The Role of Protein Kinase C Isoforms in the Formation of Neutrophil Extracellular Traps

Abstract

Neutrophils release decondensed nuclear chromatin or neutrophil extracellular traps (NET) in response to a great number of physiological and pharmacological stimuli. However, apart from the host defensive function, NETs play an essential role in the pathogenesis of various autoimmune, inflammatory, and malignant diseases. Therefore, understanding the molecular mechanisms of NET formation, usually leading to the neutrophil death (NETosis), is important to control the consequences of aberrant or excessive NET release.

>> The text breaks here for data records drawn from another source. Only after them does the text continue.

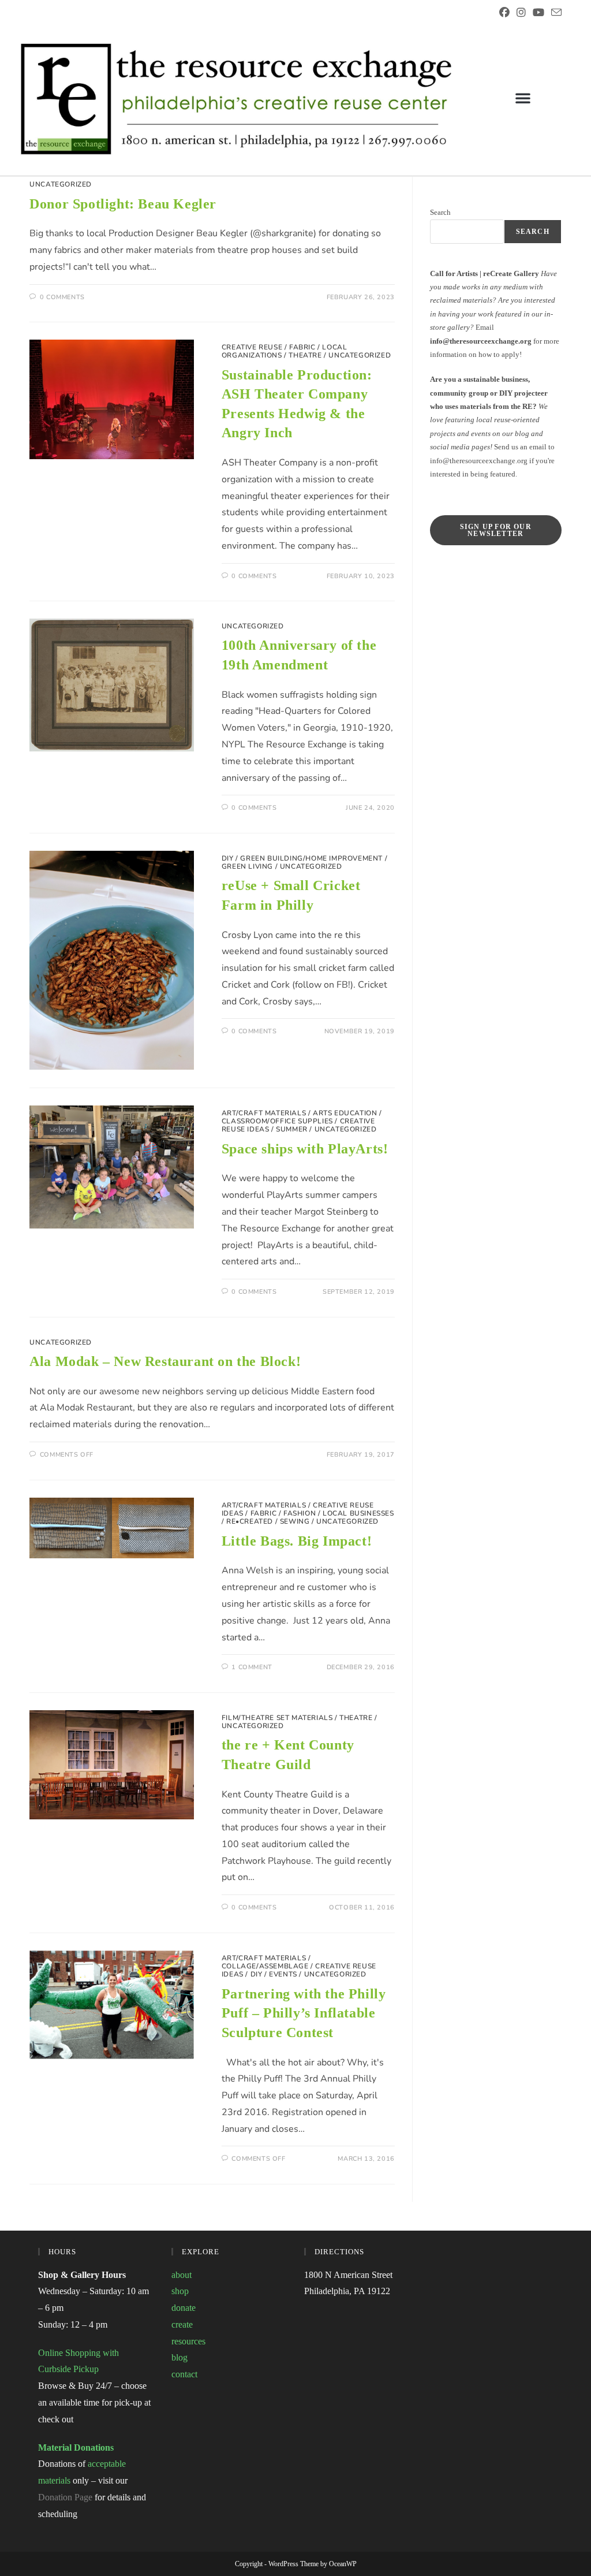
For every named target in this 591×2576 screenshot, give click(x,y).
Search (440, 212)
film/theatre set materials (277, 1717)
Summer (292, 1129)
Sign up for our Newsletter (496, 530)
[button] (523, 97)
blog (179, 2357)
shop (180, 2291)
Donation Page (65, 2497)
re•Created (249, 1521)
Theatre (305, 355)
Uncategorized (60, 184)
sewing (295, 1521)
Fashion (299, 1513)
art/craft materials (264, 1113)
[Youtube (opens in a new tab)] (538, 12)
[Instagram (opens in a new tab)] (521, 12)
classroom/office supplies (277, 1121)
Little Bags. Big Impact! (297, 1540)
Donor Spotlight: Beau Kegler (122, 203)
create (182, 2324)
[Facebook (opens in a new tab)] (504, 12)
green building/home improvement (311, 858)
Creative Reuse (252, 347)
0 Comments (62, 297)
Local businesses (358, 1513)
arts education (345, 1113)
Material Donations (76, 2447)
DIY (228, 858)
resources (188, 2341)
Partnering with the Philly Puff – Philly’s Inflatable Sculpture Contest (304, 2013)
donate (183, 2308)
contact (184, 2374)
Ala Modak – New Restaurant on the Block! (165, 1361)
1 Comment (251, 1667)
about (181, 2275)
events (283, 1974)
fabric (302, 347)
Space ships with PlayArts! (305, 1148)
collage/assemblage (265, 1966)
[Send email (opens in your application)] (555, 13)
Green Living (247, 866)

Protein kinase C (PKC) is a serine/threonine kinase that is involved in a variety of neutrophil functions, but its role in NETosis is not well understood. Since five PKC isoforms (α, βI, βII, δ, and ζ) have been described in human neutrophils, we studied their contribution to NETosis and oxidative burst using inhibitory analysis. Using specific PKC isoform inhibitors, we have shown that PKCβ, PKCδ, and PKCζ are involved in the oxidative burst and NETosis activated by calcium ionophore A23187, while PKCβ is involved in the oxidative burst and NETosis upon cell activation by diacylglycerol mimetic phorbol 12‑myristate 13-acetate.